Various chemotherapies and radiation therapies are useful for killing cancer
cells mainly by inducing DNA double-strand breaks (DSBs). Uncovering the molecular
mechanisms of DSB repair processes is crucial for developing next-generation
radiotherapies and chemotherapeutics for human and animal cancers. XRCC4 plays a critical
role in Ku-dependent nonhomologous DNA-end joining (NHEJ) in human cells, and is one of
the core NHEJ factors. The localization of core NHEJ factors, such as human Ku70 and Ku80,
might play a crucial role in regulating NHEJ activity. Recently, companion animals, such
as canines, have been proposed to be a good model in many aspects of cancer research.
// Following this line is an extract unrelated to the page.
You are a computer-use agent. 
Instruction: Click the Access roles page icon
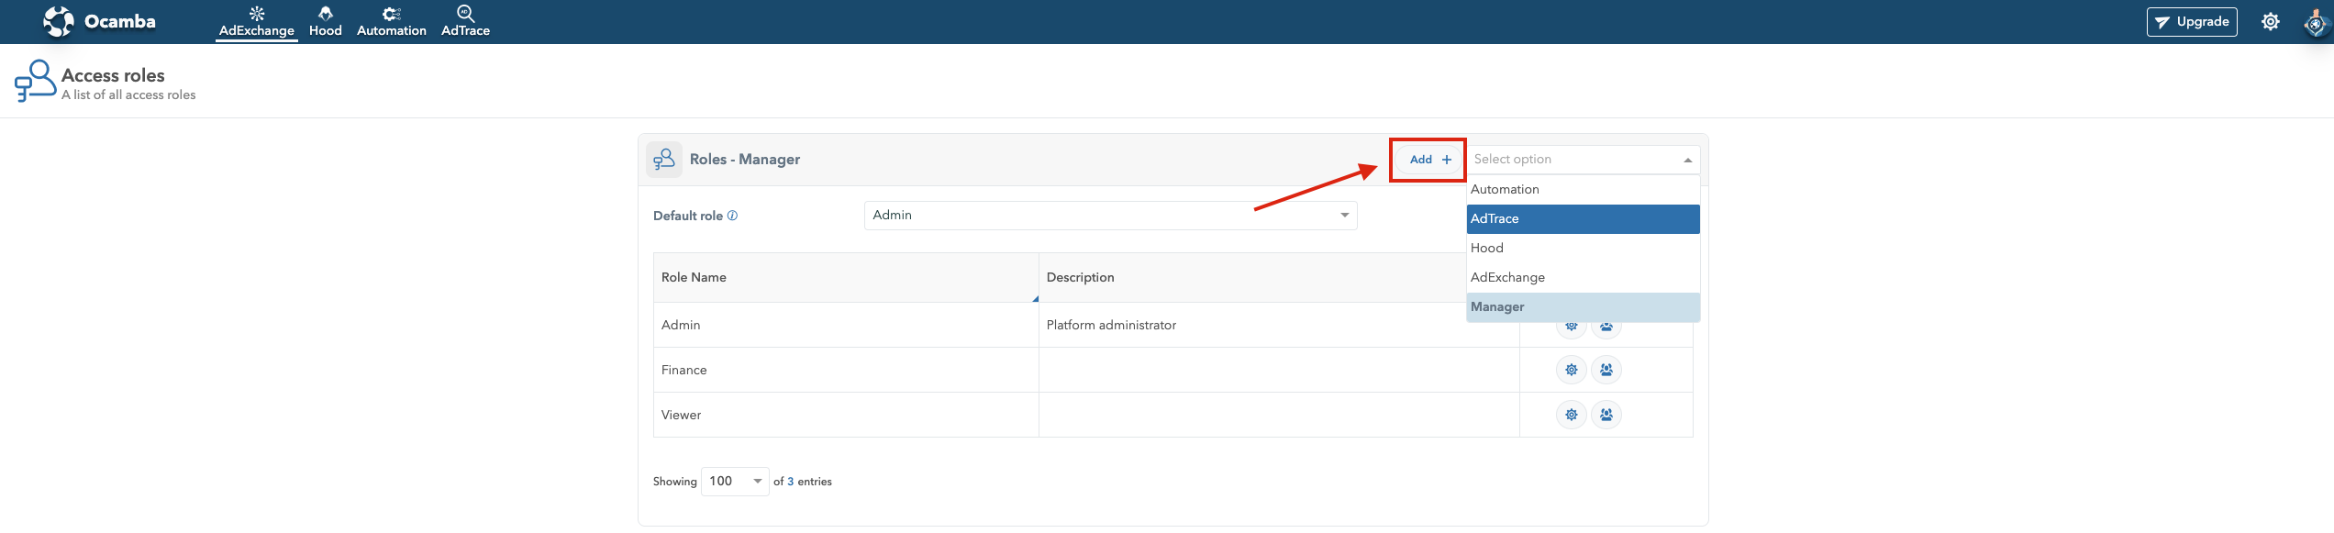[x=35, y=81]
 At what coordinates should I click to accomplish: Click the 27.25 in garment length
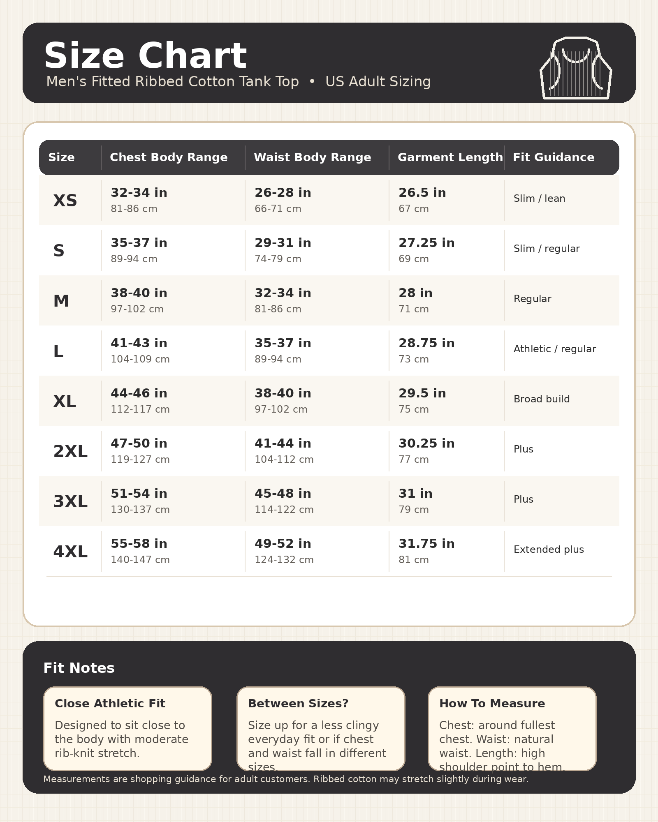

However, the localization and regulation mechanisms of core NHEJ factors in canine cells
have not been elucidated. Here, we show that the expression and subcellular localization
of canine XRCC4 changes dynamically during the cell cycle. Furthermore, EYFP-canine XRCC4
accumulates quickly at laser-microirradiated DSB sites. The structure of a putative human
XRCC4 nuclear localization signal (NLS) is highly conserved in canine, chimpanzee and
mouse XRCC4. However, the amino acid residue corresponding to the human XRCC4 K210,
thought to be important for nuclear localization, is not conserved in canine XRCC4. Our
findings might be useful for the study of the molecular mechanisms of Ku-dependent NHEJ in
canine cells and the development of new radiosensitizers that target XRCC4.